As a part of their efforts to engage families, many child welfare agencies sponsor community events. These happenings are designed to build social capital, to provide an opportunity for residents and stakeholders to meet each other and to create a network of supportive relationships.
We have finally come to understand that these activities can be a contributing factor to enhanced child safety and family well-being. In addition, it is a smart and practical way to meet community residents.
I’m always anxious to attend these events, and I’ve helped to plan and manage many of them over the years. It is an opportunity to enjoy myself and to be with others who are celebrating the life of a community. While attending, I always remind myself that I am a guest and should follow the guidance given to me as a child when my parents took us visiting – behave and be respectful.

In my consulting role, I find that most child welfare agencies have difficulty finding the right point of involvement with families and communities. When jurisdictions ask me how to engage with a community, I tell them to provide stakeholders with an opportunity for a conversation, then raise an occasional question and listen. If you do this well, the engagement will happen.
There is no special formula except empathy and respect, blended with a dose of humility. Effective community conversations require listening for our common interests and priorities, our points of accommodation around time and availability and setting realistic expectations of each other. Though I’m certain that someone has developed a manual or a tool for community and parent engagement, the right questions to ask, etc., I’m a believer in keeping it simple.
I genuinely enjoy the stories people have to tell. The stories reflect the soul of the community and the narratives that inform our partnership with resident stakeholders. They frequently reflect the community values. This is the place where we should look for an intersection with our child safety and family well-being priorities.
I say that because most people will tell me they value personal safety and security for their families and friends, self-determination and the space for independent decision-making, the value to co-create a neighborhood space with each other, and the right to accept or reject externally created solutions.
Another key to community engagement is understanding the swirl around stories, facts and values. We might be able to describe every empirical detail of a community and not know the first thing about its values. Data is one dimensional – a monochromatic perspective of a neighborhood or census track. Values tell us which data points and facts are relevant. The people we wish to engage make decisions guided by values that have consequences.
Just recently, I participated in an event that was attended by a pastor who has served the neighborhood for 40 years. For some time he has been providing lunch and food boxes for people every day. Almost all of what he distributes comes from donations.
He said while they are at the church, families reveal every issue and problem imaginable. He welcomed the idea that we might be able to partner. I quickly realized that unless we collaborate, going solo would not have the full impact for residents of that community. In that one brief conversation however, we learned an enormous amount about each other, as well as our common circumstances and concerns. His role is to feed the body and soul – ours will be to serve as a resource and a connector for him and the families on his doorstep.

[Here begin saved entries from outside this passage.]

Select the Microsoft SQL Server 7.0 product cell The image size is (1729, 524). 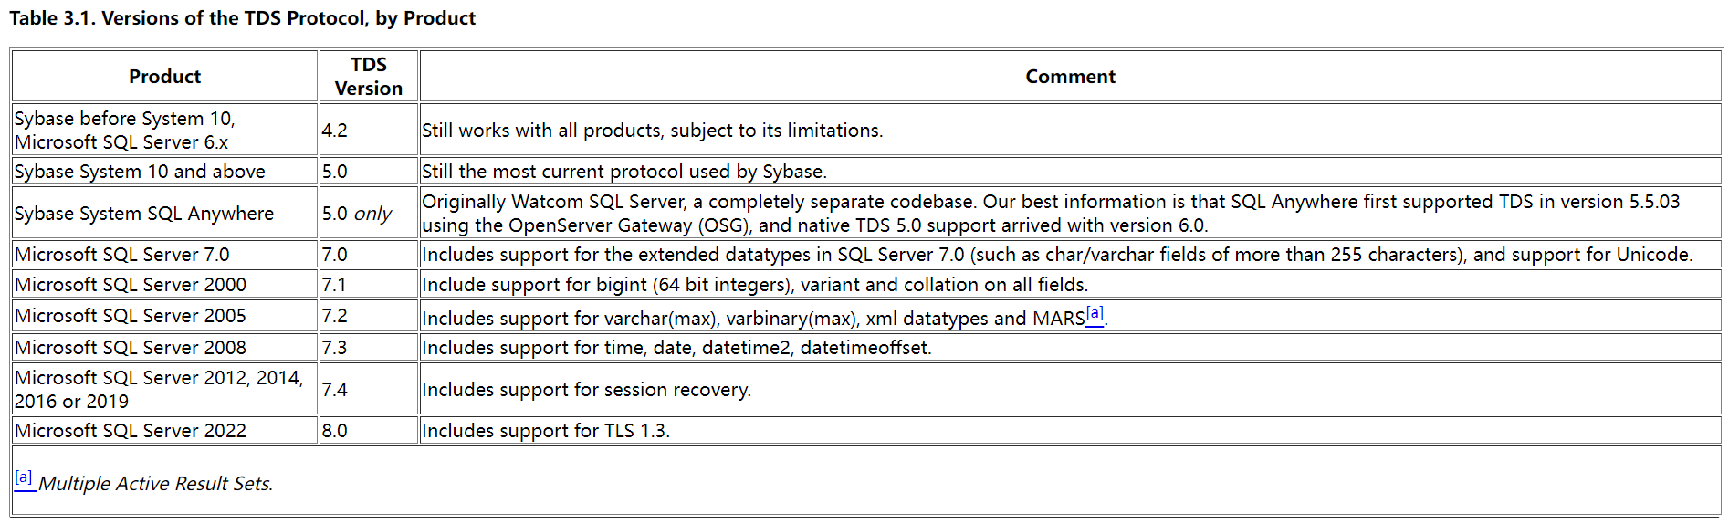(x=164, y=255)
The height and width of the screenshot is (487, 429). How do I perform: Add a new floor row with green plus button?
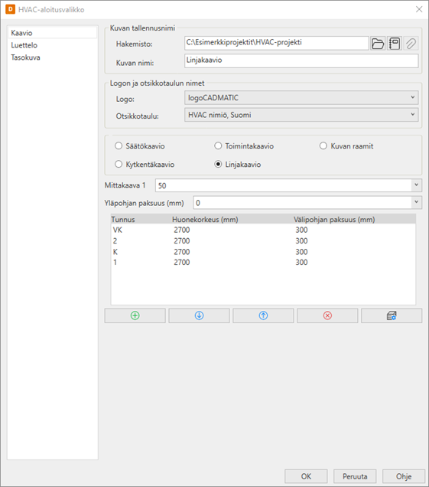coord(135,315)
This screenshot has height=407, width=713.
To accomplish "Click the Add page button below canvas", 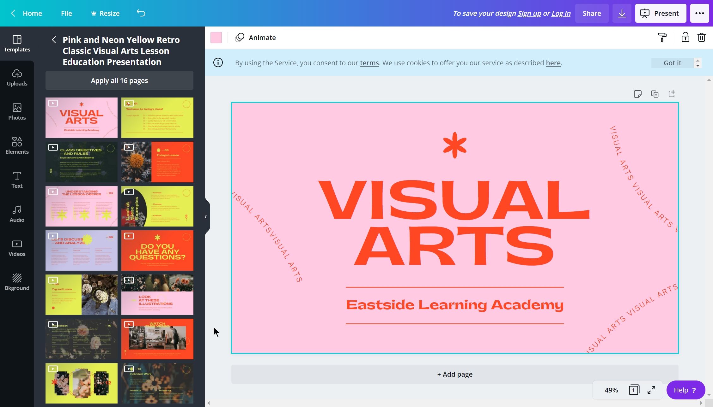I will [x=454, y=374].
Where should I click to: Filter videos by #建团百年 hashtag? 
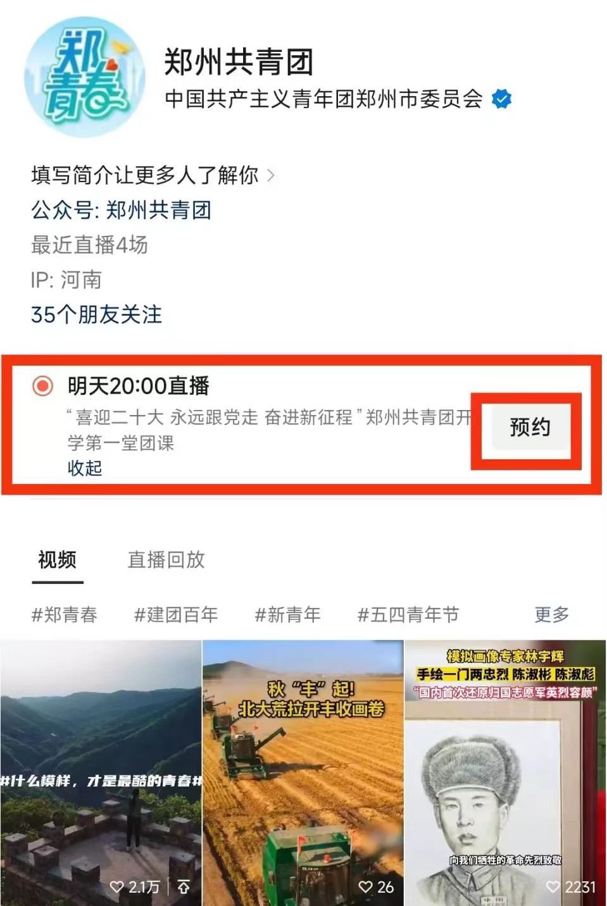coord(176,614)
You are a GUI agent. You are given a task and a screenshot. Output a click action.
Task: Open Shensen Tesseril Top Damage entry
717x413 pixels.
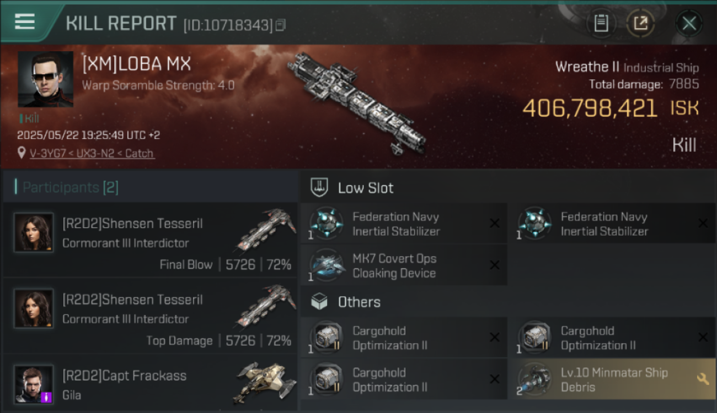pos(150,316)
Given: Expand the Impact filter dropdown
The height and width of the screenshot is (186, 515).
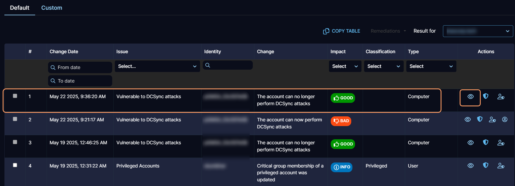Looking at the screenshot, I should tap(345, 66).
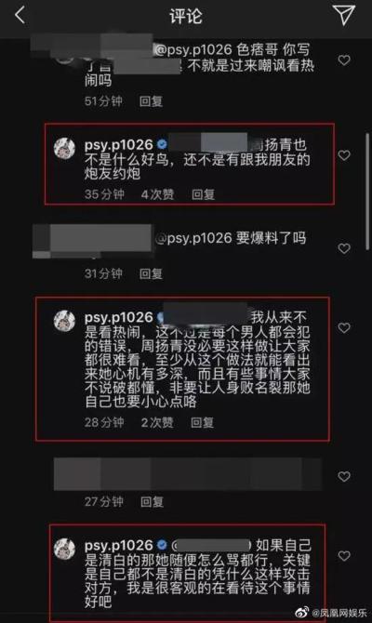Screen dimensions: 372x623
Task: Tap heart on the 28分钟 psy.p1026 comment
Action: 344,328
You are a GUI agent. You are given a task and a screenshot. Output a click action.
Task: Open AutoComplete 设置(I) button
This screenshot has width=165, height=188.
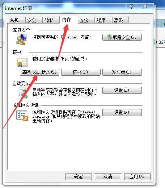pyautogui.click(x=122, y=90)
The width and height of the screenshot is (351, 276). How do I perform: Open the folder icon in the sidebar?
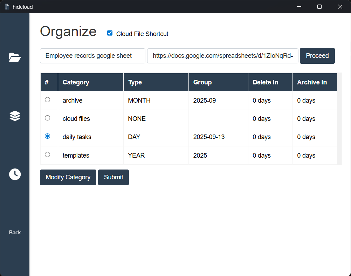pos(15,57)
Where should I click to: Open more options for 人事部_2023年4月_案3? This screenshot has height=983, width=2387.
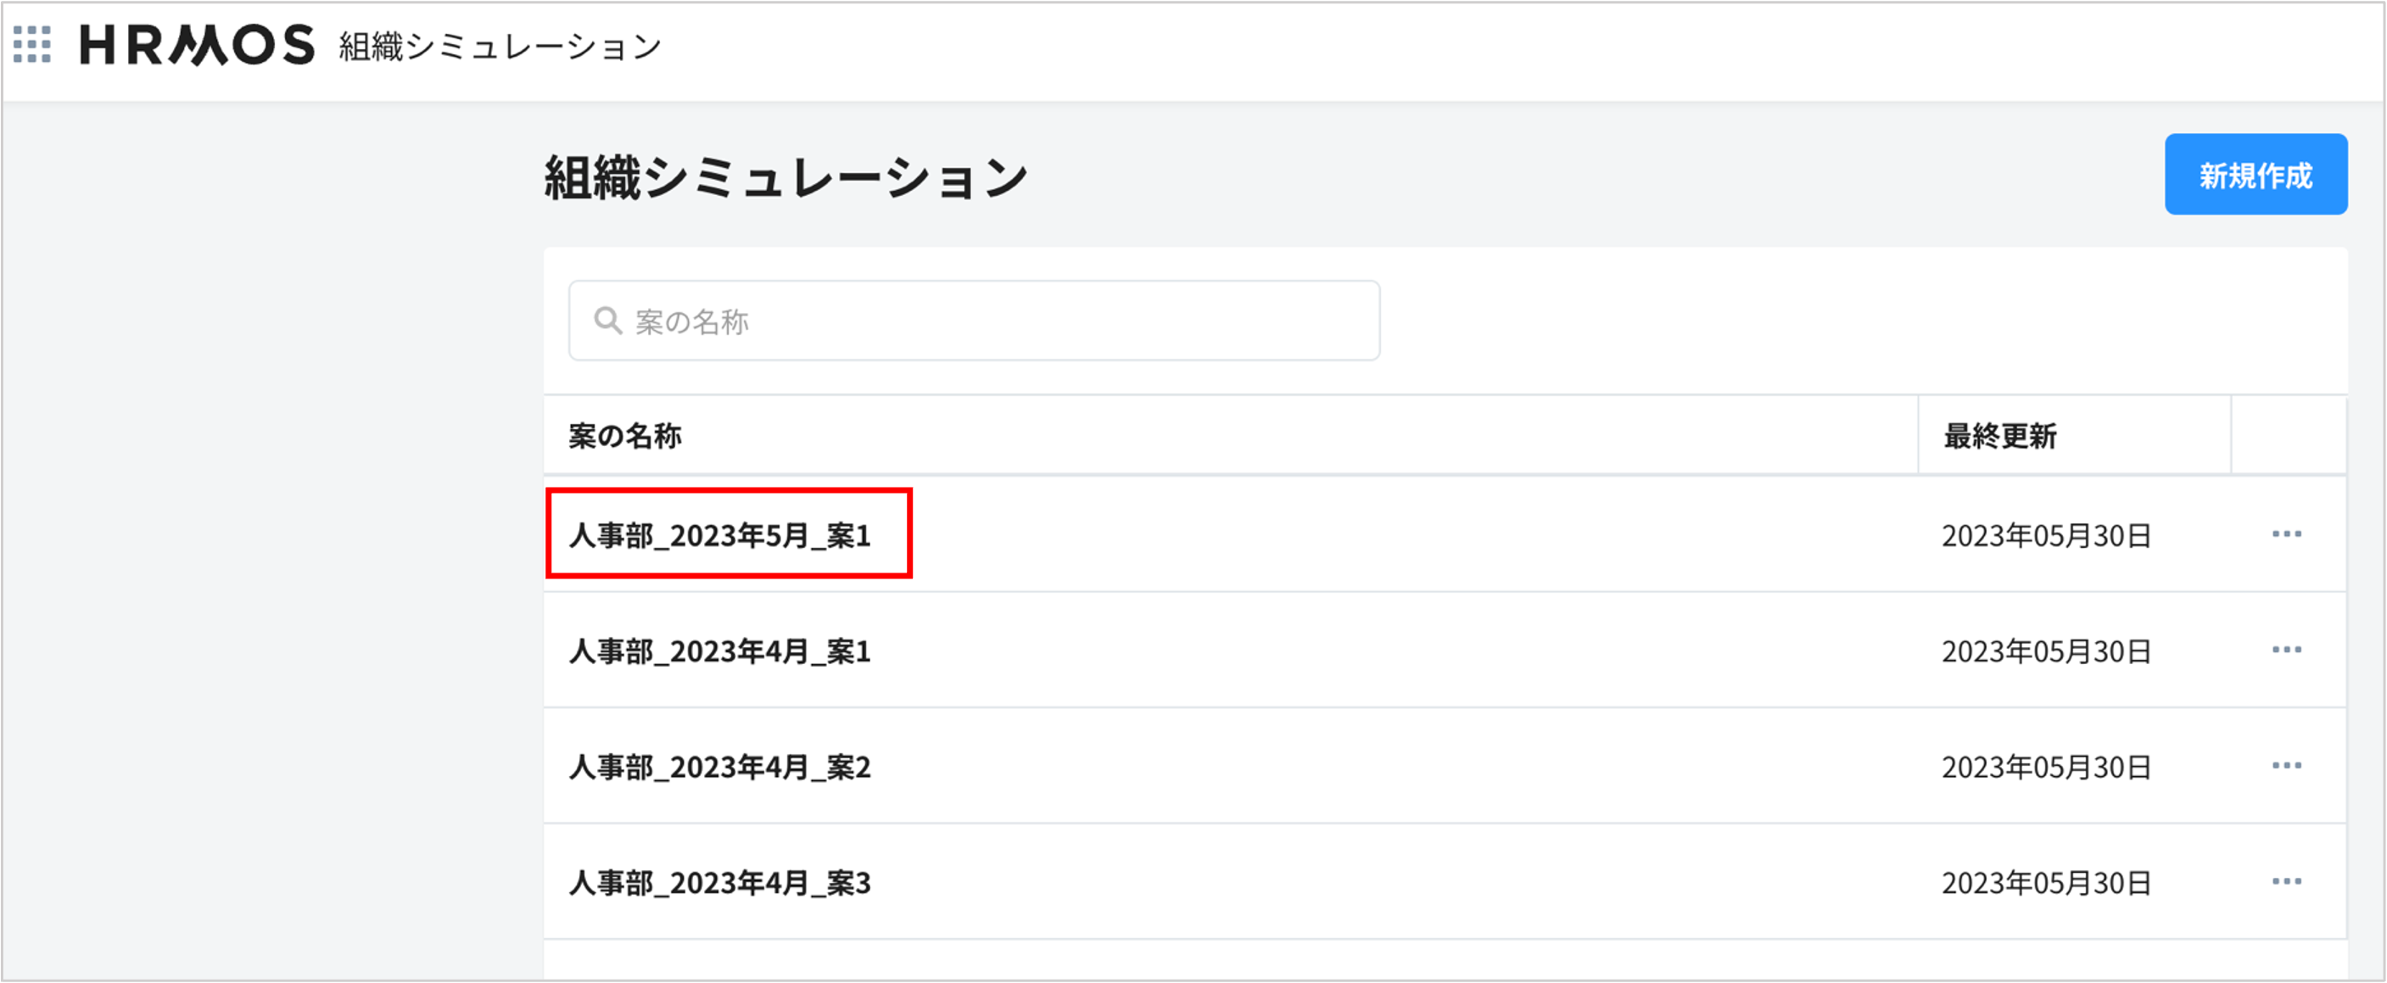[2286, 882]
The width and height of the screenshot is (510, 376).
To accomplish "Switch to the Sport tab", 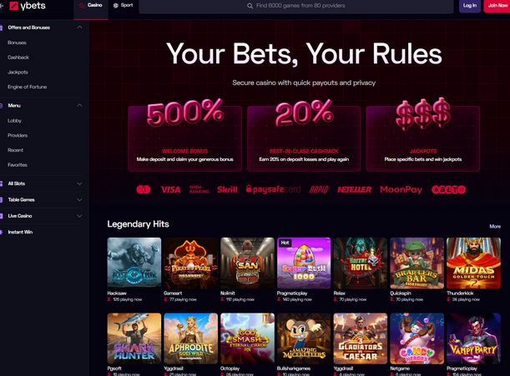I will coord(124,5).
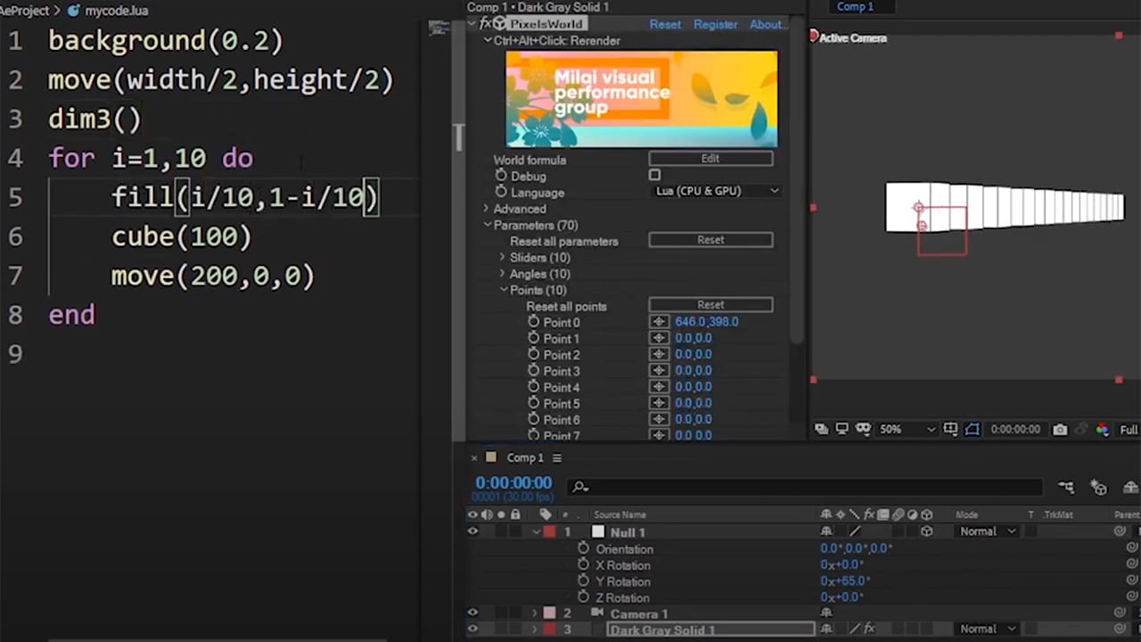The width and height of the screenshot is (1141, 642).
Task: Click the Show Channel RGB icon
Action: (1103, 429)
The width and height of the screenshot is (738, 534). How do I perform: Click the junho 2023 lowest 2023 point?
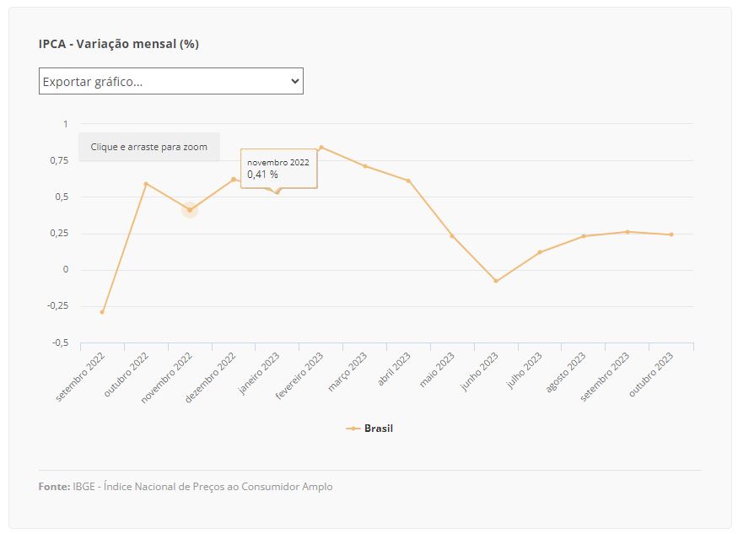click(x=496, y=281)
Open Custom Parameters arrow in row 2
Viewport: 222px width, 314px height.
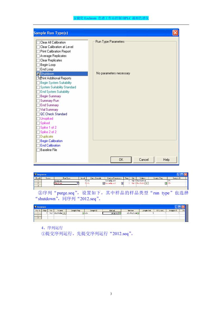click(x=122, y=183)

The pastor’s story, like others, takes us beyond any data or mapping. His narrative reflects the community’s perception of itself. When people describe the selfless acts of generosity and kindness for one’s neighbor as well as the underlying concern for social justice and fairness, it resonates.
Those individuals who volunteer their time in the neighborhood still inspire me. Maybe they do it in defiance or as a subtle thumb in the eye of a system that cares little for them? Because while the system has to keep reminding itself of its power, these neighbors will not be shaken, their lights will not be extinguished. And it’s never lost on me that storytellers are usually watching and waiting to see how I will react to this subtle bit of rebellion. If we’re on the same page, the conversation continues.
These stories defy categories but every one of them has a sweet spot. Some are big picture reflections of hope and possibility. Others are smaller vignettes of incremental improvements. There are tales of humility and how certain neighbors make a difference, like an elder in the community willing to help a younger parent who is struggling. And I appreciate that their stories are mostly told with no consideration to political politeness or correctness.
If we are in the business of transformation, we do well to enter a community space with humility. There is a good deal of richness there that frequently exceeds our initial ability to decipher. On the question of how we engage families and neighbors, we must remind ourselves that neither data, nor mapping of a community, will get us beyond anyone’s front door. We should use the data judiciously. The starting point is in the stories.
Our current reform strategy should not be seen as a race to the finish but instead an evolving belief system and process guided by shared values. The endurance of a reform strategy is based in large part on our ability to scale and sustain the momentum.
That means our engagement with community stakeholders’ needs to endure as well. If our strategy is working, our neighborhood partners will let us know that. If not, they will remind us that we are guests in their house.